Data provided >>
------------------------------
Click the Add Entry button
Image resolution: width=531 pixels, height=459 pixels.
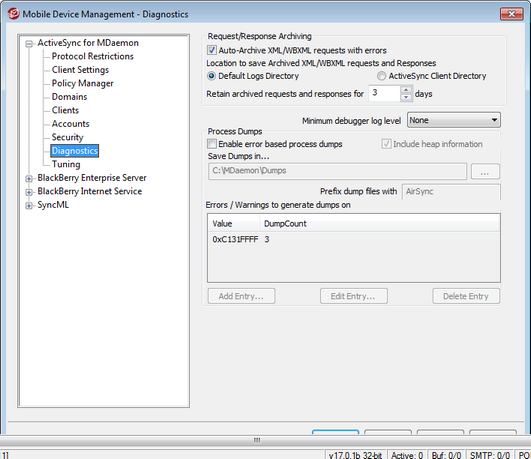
------------------------------
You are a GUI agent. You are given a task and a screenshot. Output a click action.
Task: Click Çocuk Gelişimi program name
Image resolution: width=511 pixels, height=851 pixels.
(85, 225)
------------------------------
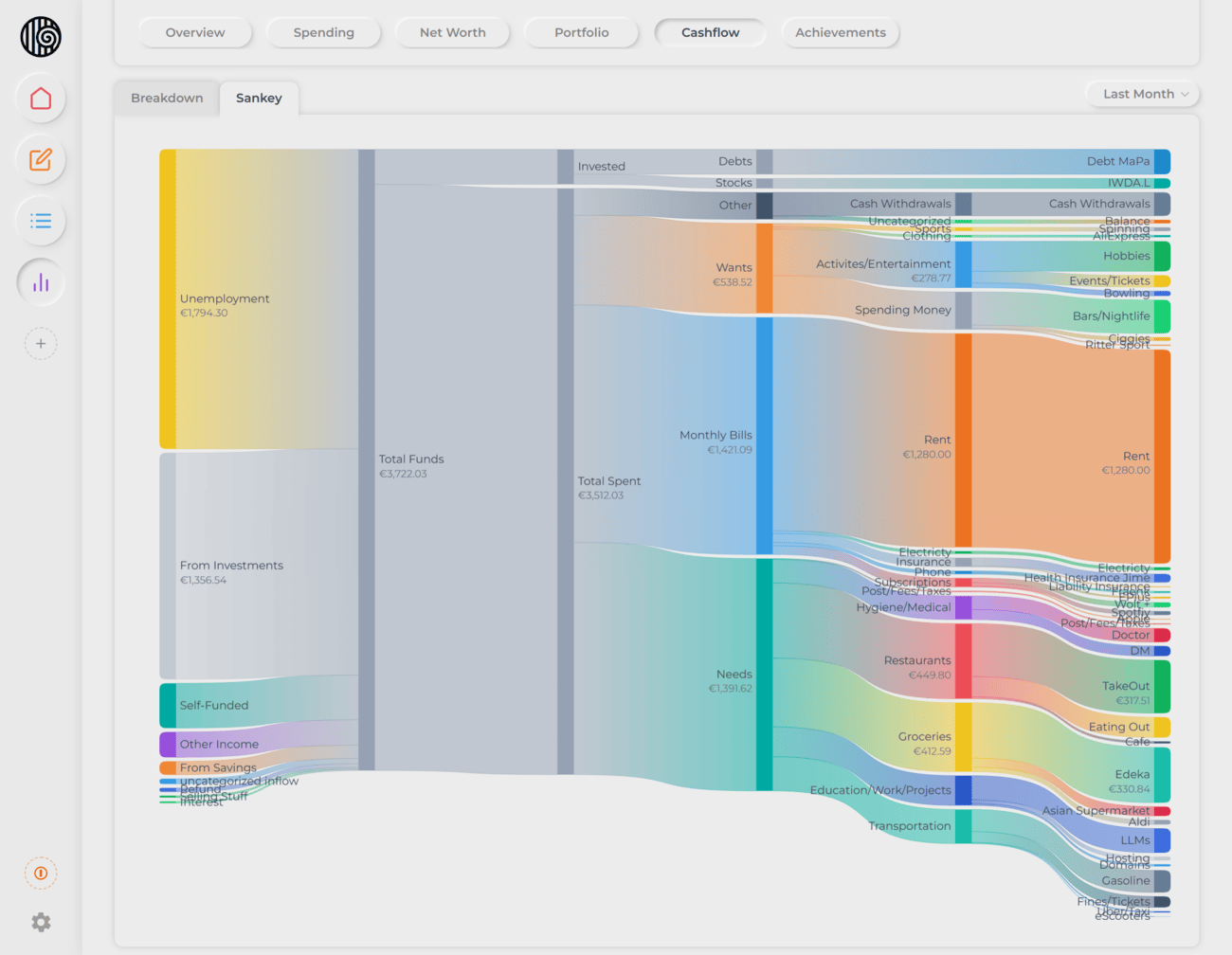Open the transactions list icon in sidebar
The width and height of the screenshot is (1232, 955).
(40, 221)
------------------------------
Looking at the records above, return exactly the lines from the line with "Click the Add Entry button" to the line with "Image resolution: width=531", both ends included.

Solution to this task >>
Click the Add Entry button
Image resolution: width=531 pixels, height=459 pixels.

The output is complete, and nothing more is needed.